El "Rey de las canastas imposibles" está de vuelta tras recorrer un largo camino que le ha tenido casi nueve meses alejado de las canchas. Lejos queda ya ese 9 de agosto en el que su cruzado dijo basta defendiendo la camiseta de la selección española.

Acompañado en su travesía por el cuerpo médico del Real Madrid, Sergio Llull ha salido victorioso del que tal vez ha sido el partido más importante de su vida. Trabajando, día a día y sin descanso, siempre con buena cara y con una sonrisa, de la mano de Javi Barrio, Samuel Castillo, Juan Trapero, Miguel Ángel López y demás miembros del Real Madrid que, normalmente, no acaparan los focos pero que no le han dejado solo en ningún momento de estos largos nueve meses. Ellos mejor que nadie saben lo que ha trabajado el menorquín para llegar a este momento de la temporada y poder sumar, de la manera que sea, para que el equipo alcance sus objetivos, para que el equipo vuelva a levantar un título.

Atrás quedan los gritos de dolor que silenciaron Tenerife, atrás queda esa noche en la que el propio Sergio Llull tuvo que animar a sus compañeros de selección desencajados tras verle tendido en el suelo. Atrás quedan las semanas con muletas en casa sin apenas poder moverse del sofá de casa, esas en las que no dejaba de recibir visitas. Atrás quedan las horas de fisio, el trabajo en solitario en la piscina, las horas en el gimnasio, las carreras en Valdebebas, las semanas en las que tocar un balón o lanzar a canasta se veía como una misión imposible o los uno contra uno con Melwin Pantzar cuando ya se veía la luz al final del túnel. La lesión ya es pasado y toca mirar al futuro.

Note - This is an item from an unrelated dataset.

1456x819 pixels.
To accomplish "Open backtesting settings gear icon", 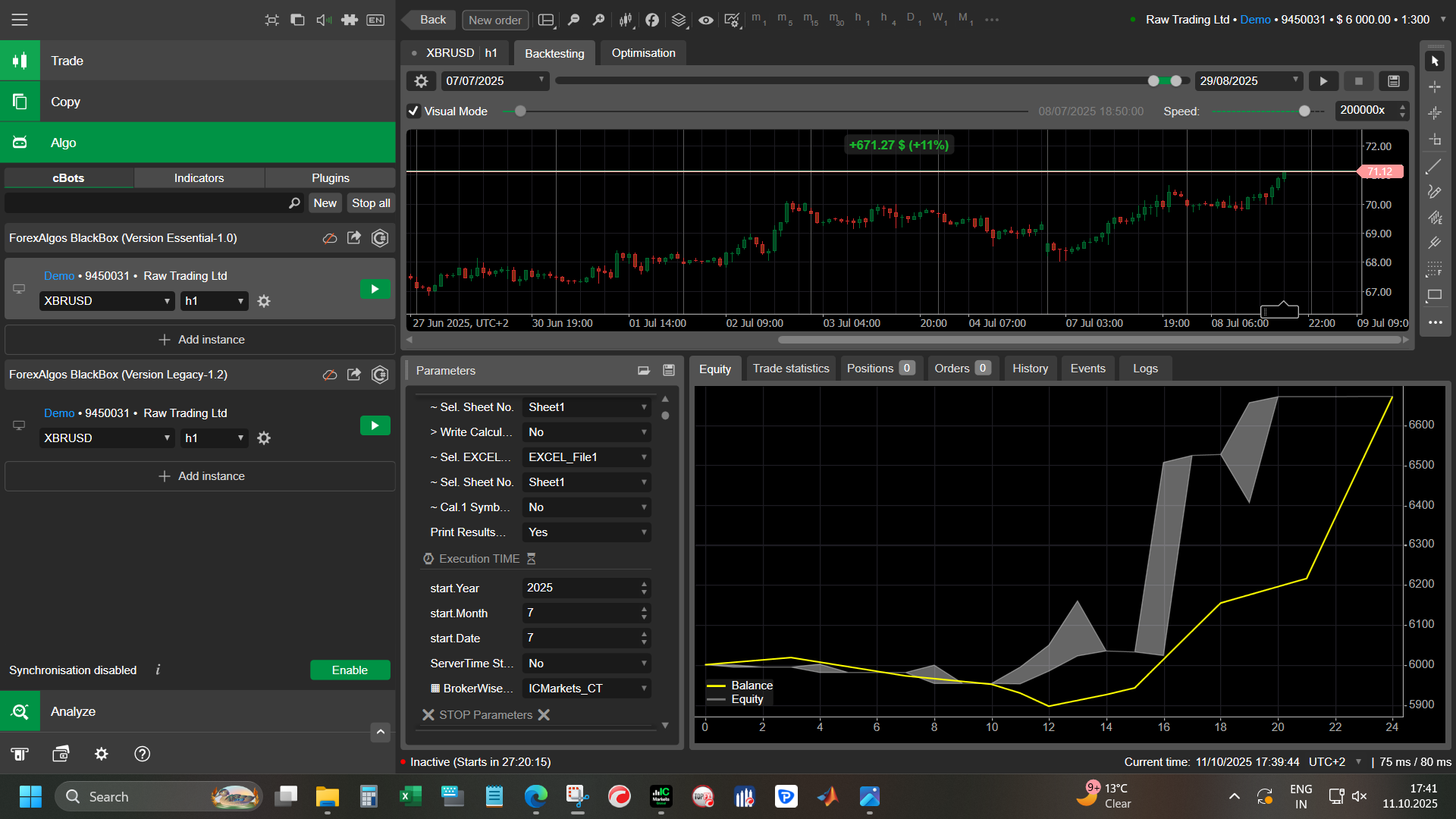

El 23 está de vuelta con la misma ilusión, el mismo corazón y con esa garra que le llevó a convertirse en el jugador más temido de Europa, en el más determinante. Ese capaz de hacer cosas en una pista inalcanzables para gran parte de la humanidad y ese que pese a estar casi nueve meses sin jugar un partido oficial, 259 días después, fue capaz de regresar a las pistas en un playoff de la Euroliga, anotando dos "mandarinas" para sentenciar el partido a su favor. Ese que por sí mismo fue capaz de movilizar a 12.000 personas que no querían perderse su regreso. 12.000 personas que se dejaron la voz y se rompieron las manos aplaudiendo al guerrero que tantas y tantas noches les llevó a la gloria.

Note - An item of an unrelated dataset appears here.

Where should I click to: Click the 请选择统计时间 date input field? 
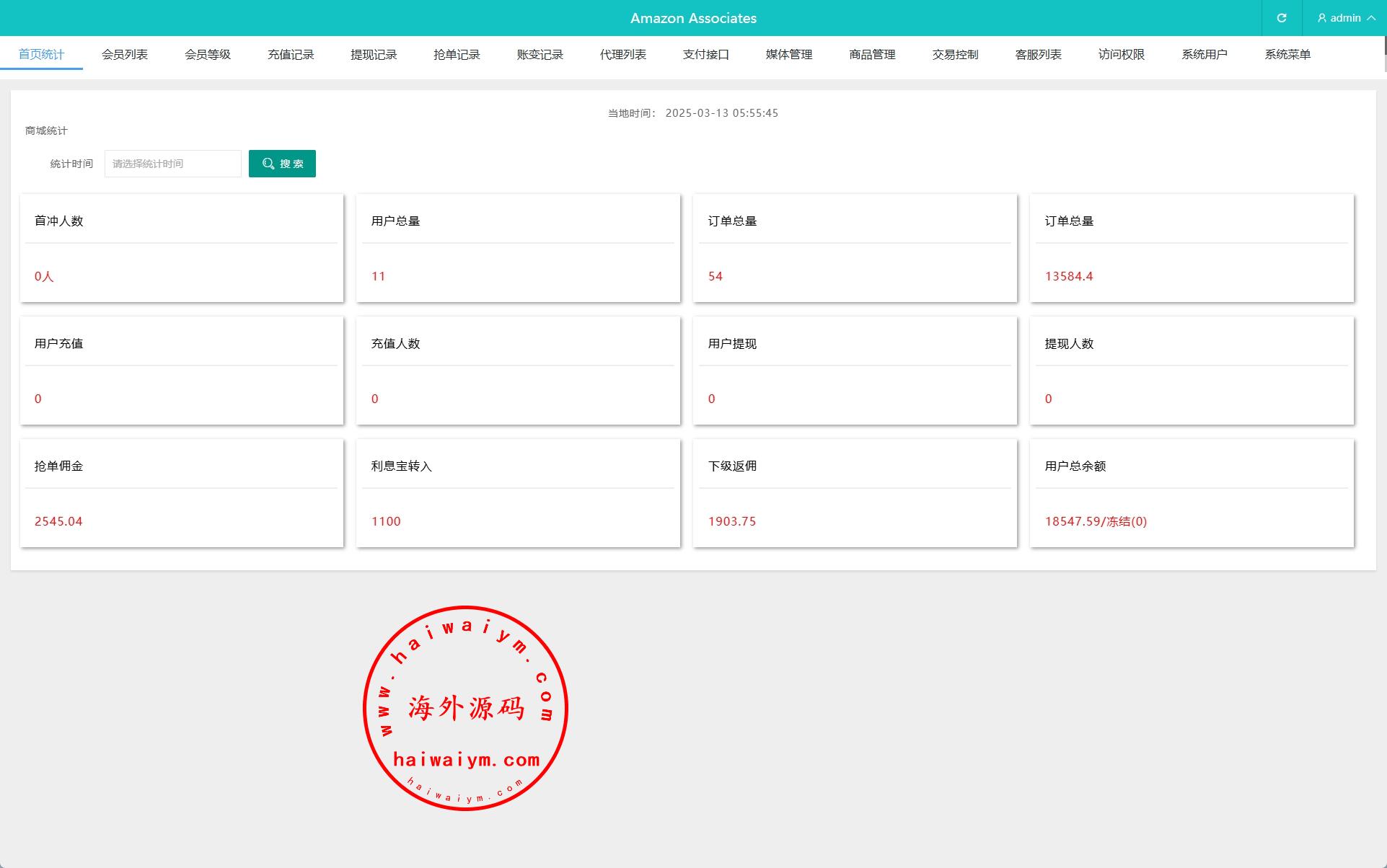click(172, 164)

El MVP de la pasada Euroliga, el rey de las canastas imposibles, ha vivido una temporada atípica, una temporada que comenzaba en el mes de agosto y en el que sus canastas y victorias han sido celebradas en la intimidad pero el líder ya está aquí. Justo cuando su Real Madrid más le necesita. Justo cuando afrontan una de las semanas más ilusionantes del año en la que aspiran a levantar su décima Copa de Europa. El corazón del madridismo vuelve a latir con más fuerza que nunca.